## Задание 1
Пожалуйста, воспроизведите дословно часть записей, которая начинается строкой, содержащей «The image size», и заканчивается строкой, содержащей «y-tick-label: 0.3 is», включая обе эти строки. Изображения в ответ не включайте.

## Отрывок для чтения
──────
От развалин Мемфиса мы начали возвращаться к северу через многие селения и пальмовые рощи, насаженные правильными рядами по воле Мегемета Али, который обложил жителей за каждую пальму двумя левами подати. Сии искуственные рощи приносят большую пользу Египту, защищая его от убийственного ветра, хамсина, веющего до наводнения в течение мая и июня, от которого почти задыхаются жители. Но с тех пор как размножились пальмы, воздух Египта освежился и облегчилось несколько душное веяние ветра пустынь нубийских. С лишком за три часа вверх от Мемфиса и близ оставленного монастыря коптов мы спустились к Нилу и, снова переплыв его на барках, вступили на противоположном берегу в стан Мегемета Али.
──────
## Набор записей
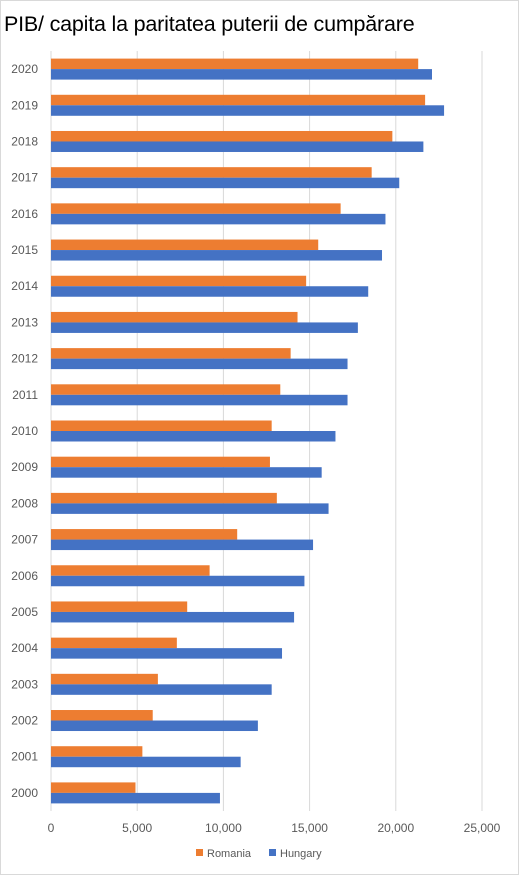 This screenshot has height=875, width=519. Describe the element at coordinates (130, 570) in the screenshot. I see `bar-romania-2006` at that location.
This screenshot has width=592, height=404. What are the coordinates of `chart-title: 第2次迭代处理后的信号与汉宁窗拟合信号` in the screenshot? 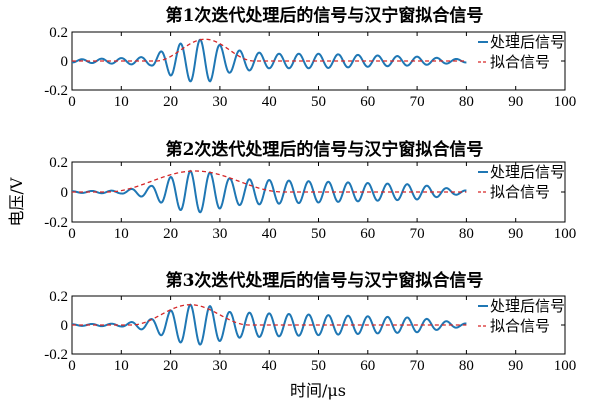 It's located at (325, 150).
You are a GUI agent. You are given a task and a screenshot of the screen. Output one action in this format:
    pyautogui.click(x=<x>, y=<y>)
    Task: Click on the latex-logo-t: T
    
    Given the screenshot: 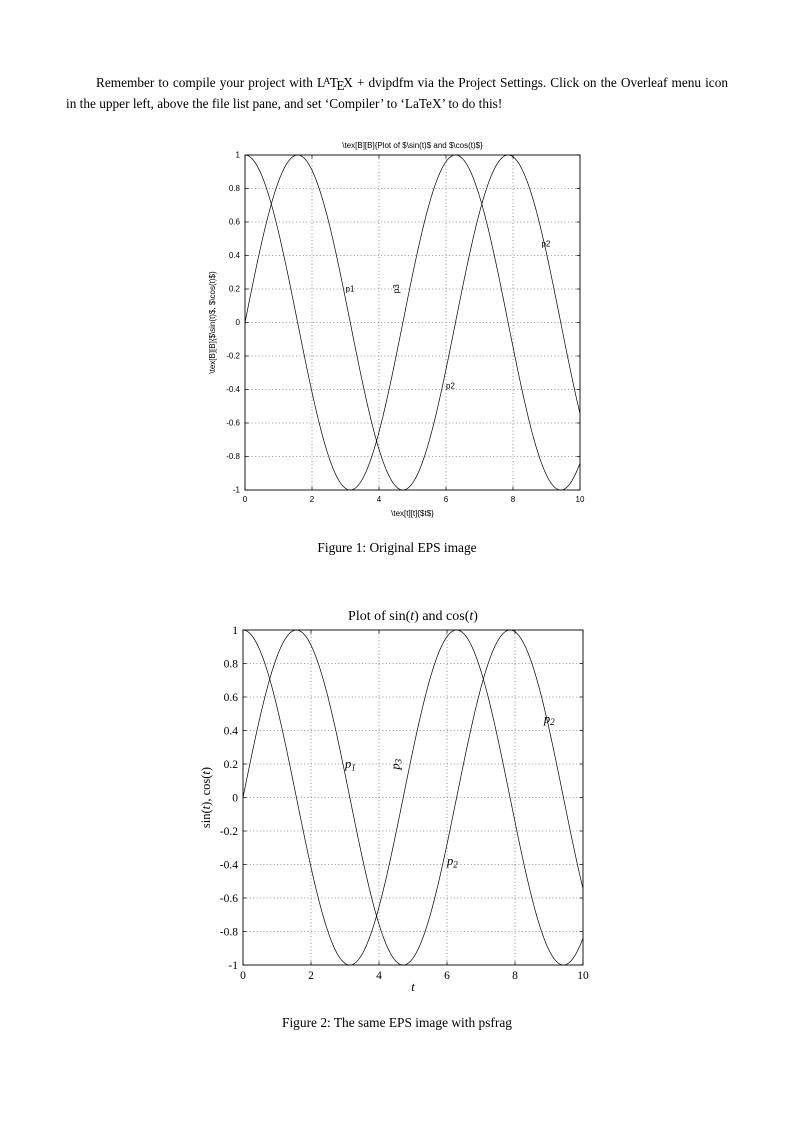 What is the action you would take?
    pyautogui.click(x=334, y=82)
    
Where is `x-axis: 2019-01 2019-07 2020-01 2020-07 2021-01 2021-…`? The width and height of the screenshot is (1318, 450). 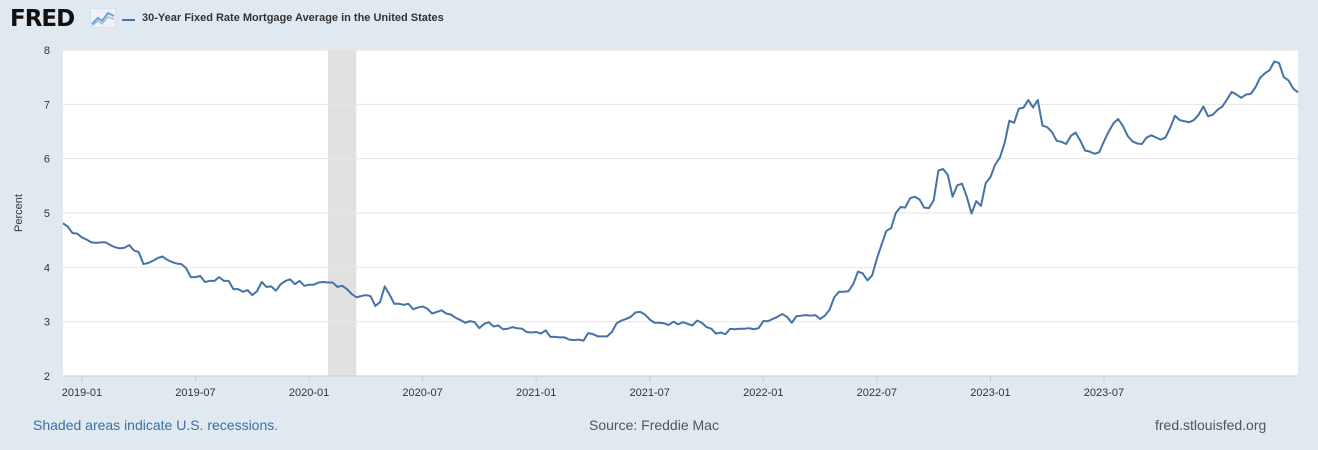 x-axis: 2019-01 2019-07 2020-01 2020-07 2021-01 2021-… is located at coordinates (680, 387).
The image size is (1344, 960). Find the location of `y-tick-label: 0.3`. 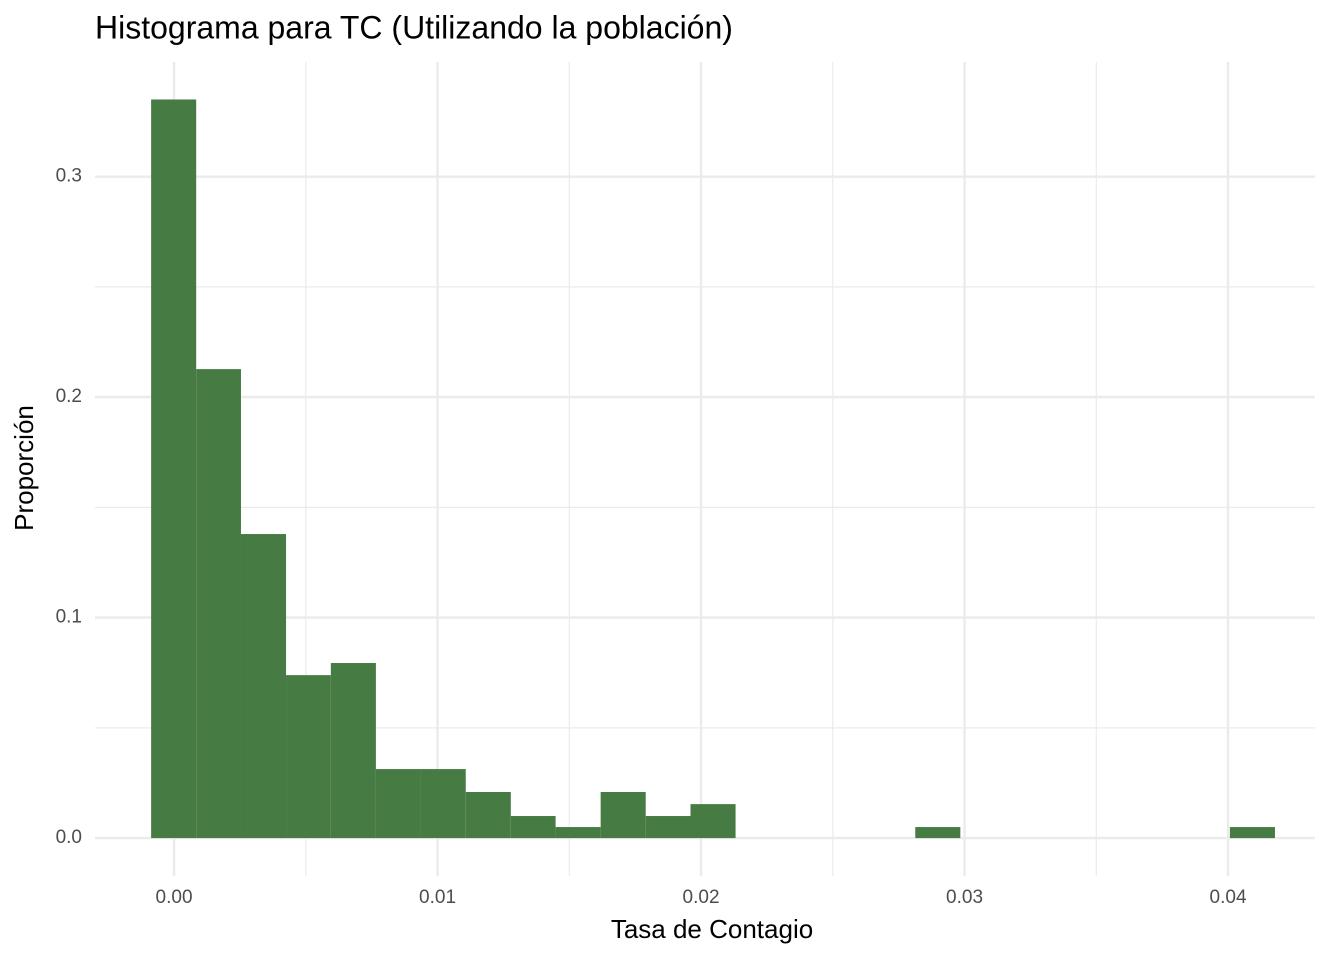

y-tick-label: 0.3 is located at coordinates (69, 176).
──────
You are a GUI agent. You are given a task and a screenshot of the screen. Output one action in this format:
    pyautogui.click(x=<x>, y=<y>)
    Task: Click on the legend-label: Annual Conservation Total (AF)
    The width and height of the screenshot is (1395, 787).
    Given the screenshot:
──────
## Задание 2
В какие месяцы, согласно отрывку для чтения, веет ветер хамсин?

## Ответ к упражнению 1
The image size is (1344, 960). Find the location of `y-tick-label: 0.3`. 

y-tick-label: 0.3 is located at coordinates (69, 176).

## Ответ к упражнению 2
В мае и июне, до наводнения.